* **TEXTO FORNECIDO**:
========================================

No ano passado, as redes públicas não haviam ainda aderido ao retorno presencial. Porém, no início deste ano, várias redes públicas municipais e estaduais anunciaram, para surpresa da categoria da educação, o retorno das atividades presenciais, diga-se, de passagem, no pior momento da pandemia.
Naturalmente, sabemos que as prefeituras e os estados possuem articulações de diferentes níveis com entes privados, grupos empresariais de educação, empresas prestadoras de serviços, obras que estavam planejadas, enfim, uma cadeia de negócios que foi interrompida durante um tempo, mas que deveria ser retomada a qualquer custo, nem que para isso fosse necessário ignorar o alarmante número de mais de 330.000 pessoas mortas (até a criação deste texto) em decorrência da doença. É importante lembrar que o colapso da saúde em Manaus se deu justamente depois do retorno presencial das atividades escolares (https://brasil.elpais.com/brasil/2020-08-28/laboratorio-da-volta-as-aulas-amazonas-detecta-virus-em-10-dos-professores-e-encara-alta-de-mortes.html)
Essa retomada foi rebatida prontamente por setores da categoria que, através de seus sindicatos, passaram a oferecer resistência a tais medidas, buscando demonstrar que não era a hora para esse retorno pois, apesar da taxa de óbitos ser menor entre crianças e jovens, isso não significa que eles não possam ser transmissores do vírus. A ação com mais destaque nesse sentido foi a Greve Pela Vida construída por diversos trabalhadores e trabalhadoras da educação de diferentes municípios e Estados do país, tendo maior ou menor êxito dependendo das condições de luta de cada lugar (https://www.cnte.org.br/index.php/menu/comunicacao/posts/noticias/73323-na-luta-pela-vida-sindicatos-ameacam-greve-contra-volta-as-aulas-presenciais)
E mais: muitas unidades escolares de diferentes redes públicas sequer ofereceriam condições mínimas para o retorno. Além disso, foram poucos os entes federativos que apresentaram um planejamento realizado em conjunto com a sociedade e com os trabalhadores e trabalhadoras da educação.
Soma-se a esta realidade um discurso de culpabilização dos profissionais da educação que, de acordo com líderes políticos e também de parte da população, não queriam voltar a trabalhar “pois gostariam de permanecer em férias”.
O fato é que nenhum profissional da educação gostaria de permanecer nesta situação. O ensino remoto, independente de como ele foi ou está estruturado, gera uma sobrecarga de trabalho, além de não conseguir garantir a qualidade que todos desejam.

========================================

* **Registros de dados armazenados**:
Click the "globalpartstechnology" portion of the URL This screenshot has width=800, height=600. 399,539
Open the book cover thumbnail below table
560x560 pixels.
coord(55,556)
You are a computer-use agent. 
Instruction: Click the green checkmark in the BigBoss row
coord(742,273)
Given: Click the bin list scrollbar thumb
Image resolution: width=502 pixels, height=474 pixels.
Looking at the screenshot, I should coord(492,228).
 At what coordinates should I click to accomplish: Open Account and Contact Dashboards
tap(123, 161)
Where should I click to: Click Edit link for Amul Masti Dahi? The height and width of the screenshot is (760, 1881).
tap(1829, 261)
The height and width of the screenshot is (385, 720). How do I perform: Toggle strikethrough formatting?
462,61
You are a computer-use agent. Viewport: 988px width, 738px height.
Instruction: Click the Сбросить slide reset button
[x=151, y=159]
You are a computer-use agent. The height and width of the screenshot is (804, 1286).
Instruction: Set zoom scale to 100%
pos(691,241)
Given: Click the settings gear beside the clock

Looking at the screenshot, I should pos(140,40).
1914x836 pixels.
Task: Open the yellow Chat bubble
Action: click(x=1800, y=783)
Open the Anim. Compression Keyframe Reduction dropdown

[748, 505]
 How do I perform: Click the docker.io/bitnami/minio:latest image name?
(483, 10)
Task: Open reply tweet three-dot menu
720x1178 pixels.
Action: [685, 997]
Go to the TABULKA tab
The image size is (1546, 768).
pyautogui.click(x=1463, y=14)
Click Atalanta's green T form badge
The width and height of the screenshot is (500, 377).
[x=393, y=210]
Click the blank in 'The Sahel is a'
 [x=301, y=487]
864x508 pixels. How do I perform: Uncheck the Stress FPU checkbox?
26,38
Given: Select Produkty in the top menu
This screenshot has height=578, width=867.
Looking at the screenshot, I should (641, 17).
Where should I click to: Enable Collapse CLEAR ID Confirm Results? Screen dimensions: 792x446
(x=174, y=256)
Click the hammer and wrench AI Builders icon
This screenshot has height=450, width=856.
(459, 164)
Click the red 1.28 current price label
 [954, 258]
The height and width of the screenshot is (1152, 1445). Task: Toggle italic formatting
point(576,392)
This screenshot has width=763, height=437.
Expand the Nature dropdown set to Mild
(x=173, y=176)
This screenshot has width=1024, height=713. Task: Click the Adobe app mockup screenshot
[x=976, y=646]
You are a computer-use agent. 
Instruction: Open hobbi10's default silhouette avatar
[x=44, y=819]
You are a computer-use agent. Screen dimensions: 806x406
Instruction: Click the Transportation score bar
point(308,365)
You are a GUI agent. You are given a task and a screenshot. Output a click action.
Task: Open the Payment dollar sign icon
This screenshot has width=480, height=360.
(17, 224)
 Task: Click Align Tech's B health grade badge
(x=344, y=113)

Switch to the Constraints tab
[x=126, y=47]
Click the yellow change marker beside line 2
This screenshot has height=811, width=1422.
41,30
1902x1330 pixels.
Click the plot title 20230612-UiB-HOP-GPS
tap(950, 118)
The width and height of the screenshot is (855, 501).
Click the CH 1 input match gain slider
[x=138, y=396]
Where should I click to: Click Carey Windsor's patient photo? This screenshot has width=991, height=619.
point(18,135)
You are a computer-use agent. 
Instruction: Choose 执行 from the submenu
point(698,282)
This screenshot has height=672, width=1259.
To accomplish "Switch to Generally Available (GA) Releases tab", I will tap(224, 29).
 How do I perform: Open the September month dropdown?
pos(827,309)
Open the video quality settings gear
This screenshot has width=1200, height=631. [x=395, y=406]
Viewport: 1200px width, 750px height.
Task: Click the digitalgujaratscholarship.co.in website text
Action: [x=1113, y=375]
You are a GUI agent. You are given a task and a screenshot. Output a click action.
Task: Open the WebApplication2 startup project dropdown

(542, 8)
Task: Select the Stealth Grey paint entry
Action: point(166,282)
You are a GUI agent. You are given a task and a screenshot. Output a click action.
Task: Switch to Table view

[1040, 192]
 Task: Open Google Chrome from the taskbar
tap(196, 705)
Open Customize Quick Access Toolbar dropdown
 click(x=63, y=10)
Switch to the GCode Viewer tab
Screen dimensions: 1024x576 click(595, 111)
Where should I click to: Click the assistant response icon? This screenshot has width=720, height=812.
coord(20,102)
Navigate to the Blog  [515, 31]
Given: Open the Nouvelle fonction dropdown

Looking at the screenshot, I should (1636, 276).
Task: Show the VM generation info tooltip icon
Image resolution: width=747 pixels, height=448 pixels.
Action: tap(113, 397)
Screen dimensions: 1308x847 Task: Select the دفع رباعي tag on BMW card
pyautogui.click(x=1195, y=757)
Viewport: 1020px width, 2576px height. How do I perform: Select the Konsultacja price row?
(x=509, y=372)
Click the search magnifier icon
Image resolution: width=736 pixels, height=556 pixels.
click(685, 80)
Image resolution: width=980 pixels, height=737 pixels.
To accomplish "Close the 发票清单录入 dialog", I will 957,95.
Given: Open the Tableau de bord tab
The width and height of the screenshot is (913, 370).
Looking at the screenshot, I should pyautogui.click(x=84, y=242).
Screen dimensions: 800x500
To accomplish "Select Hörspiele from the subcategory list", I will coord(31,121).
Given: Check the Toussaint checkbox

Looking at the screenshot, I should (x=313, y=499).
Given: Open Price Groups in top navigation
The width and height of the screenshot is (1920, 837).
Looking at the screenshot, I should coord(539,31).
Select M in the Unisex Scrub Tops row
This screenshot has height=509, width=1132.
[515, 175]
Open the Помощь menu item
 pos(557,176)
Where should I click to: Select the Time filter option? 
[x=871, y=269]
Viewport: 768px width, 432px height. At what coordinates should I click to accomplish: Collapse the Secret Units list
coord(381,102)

========================================

* **O QUE FAZER**:
Retome o texto sobre o retorno às aulas presenciais durante a pandemia e dê continuidade a ele a partir da última frase apresentada.

* **RESPOSTA DA TAREFA**:
Todavia, queremos um retorno com segurança, planejado com a comunidade escolar, que leve em consideração a saúde das crianças e jovens, bem como dos profissionais que os atendem. Todas e todos querem voltar a trabalhar, mas com planejamento e comprometimento dos órgãos públicos e privados, priorizando, inclusive, a categoria no calendário de vacinação.
Depois dessas reflexões, voltamos a perguntar: a quem interessa a volta ao ensino presencial? Como e por que a educação, de uma hora para a outra, se tornou um serviço essencial que não pode ser interrompido, ou como o Prefeito do Rio disse, “as escolas serão as últimas a fechar”. Vejam só quanta preocupação com a educação! Afinal, temos um sistema perfeito que não pode parar, não é mesmo? E nossas crianças devem se manter em atividade para garantir a normalidade no momento. Ironias à parte, o fato é que interesses, como já mencionados ao longo do texto, se impõem às políticas de educação e de saúde e que, independentemente do número de afetados, o sistema não pode parar. Predileções empresariais e políticas são colocadas em primeiro lugar à revelia da segurança de todas e todos.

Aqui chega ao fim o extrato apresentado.